O tempo gasto esperando algo mudar

O café que esfria antes do primeiro gole

O tempo gasto esperando algo mudar

Todos os dias ela olhava pela mesma janela.

Não porque esperasse alguém passar na rua, nem porque a paisagem tivesse algo de extraordinário. Era apenas um hábito. Um daqueles pequenos rituais que nascem sem intenção e, quando percebemos, já fazem parte da rotina.

Enquanto observava o movimento lá fora, repetia para si mesma uma frase silenciosa.

“Talvez amanhã seja diferente.”

O amanhã chegava.

E nada mudava.

As manhãs continuavam parecidas. As conversas permaneciam iguais. As promessas adiadas encontravam novas desculpas para continuar existindo. Até mesmo os sentimentos pareciam presos em um relógio que havia parado sem que ninguém notasse.

Ainda assim, ela esperava.

Porque esperar parecia mais confortável do que agir.

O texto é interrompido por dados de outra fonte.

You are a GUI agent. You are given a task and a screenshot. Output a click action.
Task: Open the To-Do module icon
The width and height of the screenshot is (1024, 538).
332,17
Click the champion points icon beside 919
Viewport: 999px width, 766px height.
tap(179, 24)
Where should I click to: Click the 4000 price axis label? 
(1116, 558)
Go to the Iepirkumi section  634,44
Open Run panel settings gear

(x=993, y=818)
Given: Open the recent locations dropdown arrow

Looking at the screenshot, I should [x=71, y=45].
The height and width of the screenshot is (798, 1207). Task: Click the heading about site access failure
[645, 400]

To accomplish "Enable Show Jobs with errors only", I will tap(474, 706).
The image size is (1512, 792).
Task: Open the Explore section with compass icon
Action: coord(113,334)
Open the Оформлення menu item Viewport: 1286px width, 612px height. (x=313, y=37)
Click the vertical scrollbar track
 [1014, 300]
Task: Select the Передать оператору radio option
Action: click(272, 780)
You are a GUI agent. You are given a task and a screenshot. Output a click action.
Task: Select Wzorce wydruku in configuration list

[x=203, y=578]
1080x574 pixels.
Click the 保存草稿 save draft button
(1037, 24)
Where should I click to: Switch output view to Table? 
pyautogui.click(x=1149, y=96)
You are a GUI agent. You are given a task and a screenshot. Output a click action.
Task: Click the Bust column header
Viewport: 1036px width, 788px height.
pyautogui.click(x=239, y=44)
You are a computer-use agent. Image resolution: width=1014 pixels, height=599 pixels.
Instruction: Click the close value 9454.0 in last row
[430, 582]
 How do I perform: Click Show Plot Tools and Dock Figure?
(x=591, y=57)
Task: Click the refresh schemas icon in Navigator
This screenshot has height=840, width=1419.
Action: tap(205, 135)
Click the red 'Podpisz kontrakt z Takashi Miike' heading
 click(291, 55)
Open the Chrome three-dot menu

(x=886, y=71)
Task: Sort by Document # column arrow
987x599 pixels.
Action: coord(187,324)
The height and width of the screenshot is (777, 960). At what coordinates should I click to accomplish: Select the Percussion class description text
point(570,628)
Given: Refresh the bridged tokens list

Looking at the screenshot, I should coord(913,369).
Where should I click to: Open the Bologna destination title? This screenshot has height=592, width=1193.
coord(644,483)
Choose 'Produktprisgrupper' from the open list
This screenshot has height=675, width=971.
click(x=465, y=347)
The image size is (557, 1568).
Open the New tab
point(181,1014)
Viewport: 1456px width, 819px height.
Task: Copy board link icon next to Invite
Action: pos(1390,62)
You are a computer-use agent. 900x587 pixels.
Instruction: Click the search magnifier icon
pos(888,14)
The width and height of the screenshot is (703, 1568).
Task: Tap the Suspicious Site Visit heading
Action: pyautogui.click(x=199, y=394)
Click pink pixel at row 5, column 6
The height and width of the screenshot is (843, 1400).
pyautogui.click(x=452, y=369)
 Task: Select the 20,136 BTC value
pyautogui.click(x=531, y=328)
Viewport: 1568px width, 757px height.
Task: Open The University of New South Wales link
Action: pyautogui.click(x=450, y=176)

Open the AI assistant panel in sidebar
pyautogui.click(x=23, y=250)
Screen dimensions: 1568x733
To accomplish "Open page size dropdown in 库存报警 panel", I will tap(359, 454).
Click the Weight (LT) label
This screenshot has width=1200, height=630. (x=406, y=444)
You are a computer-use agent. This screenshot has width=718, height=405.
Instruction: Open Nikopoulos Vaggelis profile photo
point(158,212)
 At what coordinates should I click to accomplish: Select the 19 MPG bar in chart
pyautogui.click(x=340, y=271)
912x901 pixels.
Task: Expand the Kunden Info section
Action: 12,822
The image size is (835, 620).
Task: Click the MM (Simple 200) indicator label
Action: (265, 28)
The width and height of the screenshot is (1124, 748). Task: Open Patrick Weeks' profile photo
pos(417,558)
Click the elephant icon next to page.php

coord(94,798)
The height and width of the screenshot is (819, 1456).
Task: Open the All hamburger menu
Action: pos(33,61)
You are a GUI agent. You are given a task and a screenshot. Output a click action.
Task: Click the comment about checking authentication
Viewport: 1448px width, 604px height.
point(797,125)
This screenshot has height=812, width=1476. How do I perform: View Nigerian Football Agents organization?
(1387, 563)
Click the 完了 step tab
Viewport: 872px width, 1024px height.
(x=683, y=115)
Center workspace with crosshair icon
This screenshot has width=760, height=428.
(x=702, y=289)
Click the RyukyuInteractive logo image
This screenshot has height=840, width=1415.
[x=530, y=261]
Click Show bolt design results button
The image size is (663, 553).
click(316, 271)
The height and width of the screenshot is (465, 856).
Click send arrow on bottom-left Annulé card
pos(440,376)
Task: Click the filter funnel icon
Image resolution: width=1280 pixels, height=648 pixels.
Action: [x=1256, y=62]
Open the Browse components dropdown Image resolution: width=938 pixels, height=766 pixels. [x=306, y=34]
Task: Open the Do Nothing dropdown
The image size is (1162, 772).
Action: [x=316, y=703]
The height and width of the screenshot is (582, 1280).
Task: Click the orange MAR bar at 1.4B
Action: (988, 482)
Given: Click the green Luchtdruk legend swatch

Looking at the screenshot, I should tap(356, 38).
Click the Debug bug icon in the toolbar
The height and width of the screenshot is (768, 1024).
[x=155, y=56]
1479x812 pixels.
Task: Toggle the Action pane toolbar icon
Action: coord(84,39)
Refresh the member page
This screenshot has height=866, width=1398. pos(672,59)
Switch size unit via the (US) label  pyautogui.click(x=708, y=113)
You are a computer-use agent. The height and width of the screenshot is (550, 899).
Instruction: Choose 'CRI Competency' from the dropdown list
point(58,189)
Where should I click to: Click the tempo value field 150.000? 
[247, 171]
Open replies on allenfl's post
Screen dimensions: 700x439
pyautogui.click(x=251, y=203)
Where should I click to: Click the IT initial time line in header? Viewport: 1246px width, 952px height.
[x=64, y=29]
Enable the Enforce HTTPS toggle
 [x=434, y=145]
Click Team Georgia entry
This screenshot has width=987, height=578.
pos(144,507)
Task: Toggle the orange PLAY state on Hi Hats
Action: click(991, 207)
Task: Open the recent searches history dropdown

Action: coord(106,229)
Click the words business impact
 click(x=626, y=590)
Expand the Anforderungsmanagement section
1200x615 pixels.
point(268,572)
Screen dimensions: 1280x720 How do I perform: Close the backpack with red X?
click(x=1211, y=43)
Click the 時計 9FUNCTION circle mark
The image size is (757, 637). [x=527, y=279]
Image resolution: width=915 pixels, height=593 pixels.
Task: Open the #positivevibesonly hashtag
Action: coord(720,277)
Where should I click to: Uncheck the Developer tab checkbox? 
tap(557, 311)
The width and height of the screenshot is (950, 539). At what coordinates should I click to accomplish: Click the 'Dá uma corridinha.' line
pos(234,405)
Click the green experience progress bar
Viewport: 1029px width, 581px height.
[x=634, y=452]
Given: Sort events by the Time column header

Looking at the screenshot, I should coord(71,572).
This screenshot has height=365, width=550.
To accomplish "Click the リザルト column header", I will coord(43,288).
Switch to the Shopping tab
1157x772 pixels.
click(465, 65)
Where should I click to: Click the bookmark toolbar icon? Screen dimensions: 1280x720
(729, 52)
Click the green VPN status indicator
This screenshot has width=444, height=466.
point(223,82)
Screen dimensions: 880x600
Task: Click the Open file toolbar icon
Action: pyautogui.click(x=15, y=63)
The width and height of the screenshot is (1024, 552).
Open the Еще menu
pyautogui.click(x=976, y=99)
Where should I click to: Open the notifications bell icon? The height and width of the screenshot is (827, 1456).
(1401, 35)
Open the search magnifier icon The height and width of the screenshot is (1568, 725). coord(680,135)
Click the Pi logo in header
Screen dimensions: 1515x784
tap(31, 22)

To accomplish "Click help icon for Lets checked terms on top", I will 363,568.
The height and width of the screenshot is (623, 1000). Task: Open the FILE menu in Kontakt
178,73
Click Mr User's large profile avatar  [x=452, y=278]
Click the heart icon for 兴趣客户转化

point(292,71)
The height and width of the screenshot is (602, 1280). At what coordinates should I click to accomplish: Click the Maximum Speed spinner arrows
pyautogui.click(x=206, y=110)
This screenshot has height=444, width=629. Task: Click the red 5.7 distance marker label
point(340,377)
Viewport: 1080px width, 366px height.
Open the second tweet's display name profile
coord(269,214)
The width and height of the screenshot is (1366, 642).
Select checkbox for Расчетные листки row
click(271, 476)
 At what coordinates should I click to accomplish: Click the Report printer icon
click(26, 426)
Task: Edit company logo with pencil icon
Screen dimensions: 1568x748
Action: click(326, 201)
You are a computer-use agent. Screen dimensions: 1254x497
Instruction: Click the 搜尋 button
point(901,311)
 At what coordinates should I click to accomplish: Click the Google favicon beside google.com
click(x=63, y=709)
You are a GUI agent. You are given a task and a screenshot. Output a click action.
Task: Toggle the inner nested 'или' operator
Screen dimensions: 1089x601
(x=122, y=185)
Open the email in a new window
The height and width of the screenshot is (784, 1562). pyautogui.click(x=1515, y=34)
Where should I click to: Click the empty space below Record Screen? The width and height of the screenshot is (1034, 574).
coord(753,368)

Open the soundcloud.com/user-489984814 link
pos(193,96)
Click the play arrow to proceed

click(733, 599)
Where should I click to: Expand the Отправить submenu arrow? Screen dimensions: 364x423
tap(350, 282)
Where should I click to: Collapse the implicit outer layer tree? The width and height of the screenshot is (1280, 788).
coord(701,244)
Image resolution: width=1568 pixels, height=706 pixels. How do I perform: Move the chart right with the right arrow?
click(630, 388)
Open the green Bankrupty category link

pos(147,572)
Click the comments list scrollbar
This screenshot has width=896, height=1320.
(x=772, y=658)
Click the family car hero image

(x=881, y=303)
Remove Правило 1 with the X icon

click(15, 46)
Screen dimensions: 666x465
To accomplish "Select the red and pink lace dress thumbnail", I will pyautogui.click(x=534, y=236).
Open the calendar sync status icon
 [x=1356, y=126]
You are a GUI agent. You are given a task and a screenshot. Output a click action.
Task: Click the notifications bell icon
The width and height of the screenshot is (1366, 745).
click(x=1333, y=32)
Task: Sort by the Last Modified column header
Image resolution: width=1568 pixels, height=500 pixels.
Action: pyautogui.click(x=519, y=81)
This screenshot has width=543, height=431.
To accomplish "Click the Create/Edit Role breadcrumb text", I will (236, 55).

Havia uma estranha esperança em acreditar que o tempo, sozinho, resolveria aquilo que as pessoas evitavam enfrentar. Como se os dias possuíssem o poder de consertar relações, curar mágoas ou devolver vontades perdidas apenas pelo simples fato de continuarem passando.

Mas o tempo nunca fez isso.

O tempo apenas caminhava.

Quem mudava eram as pessoas.

Ou não.

Ela começou a perceber que existia uma diferença enorme entre dar tempo às coisas e entregar a própria vida à espera.

Dar tempo significava permitir que algo amadurecesse.

Esperar passivamente era apenas permanecer imóvel enquanto a vida seguia adiante.

Era como permanecer sentado em uma estação acreditando que um trem mudaria de destino só porque demorou a chegar.

Não mudaria.

Naquela tarde, abriu uma gaveta onde guardava antigos planos escritos em folhas dobradas. Havia metas, ideias, viagens, cursos que um dia prometera começar e decisões que sempre ficavam para o mês seguinte.

Sorriu com uma mistura de ternura e tristeza.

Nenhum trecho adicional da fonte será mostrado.